Background. We endeavored to construct a simple score based entirely on epidemiological and clinical variables that would stratify patients who require hospital admission because of ...community-acquired pneumonia into groups with a low or high risk of developing bacteremia. Methods. Derivation and internal validation cohorts were obtained by retrospective analysis of a database that included 3116 consecutive patients with community-acquired pneumonia from 2 university hospitals. Potential predictive factors were determined by means of a multivariate logistic regression equation applied to a cohort consisting of 60% of the patients. Points were assigned to significant parameters to generate the score. It was then internally validated with the remaining 40% of patients and was externally validated using an independent multicenter cohort of 1369 patients. Results. The overall rates of bacteremia were 12%-16% in the cohorts.

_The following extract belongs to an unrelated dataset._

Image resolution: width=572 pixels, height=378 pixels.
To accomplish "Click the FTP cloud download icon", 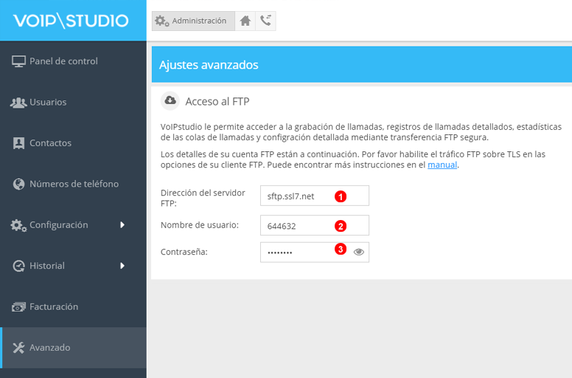I will click(170, 100).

The clinical probability estimate of developing bacteremia was based on 6 variables: liver disease, pleuritic pain, tachycardia, tachypnea, systolic hypotension, and absence of prior antibiotic treatment. For the score, 1 point was assigned to each predictive factor. In the derivation cohort, a cutoff score of 2 best identified the risk of bacteremia. In the validation cohorts, rates of bacteremia were <8% for patients with a score ⩽1 (43%-49% of patients), whereas blood culture results were positive in 14%-63% of cases for patients with a score ⩾2. Conclusions. This clinical score, based on readily available and objective variables, provides a useful tool to predict bacteremia. The score has been internally and externally validated and may be useful to guide diagnostic decisions for community-acquired pneumonia.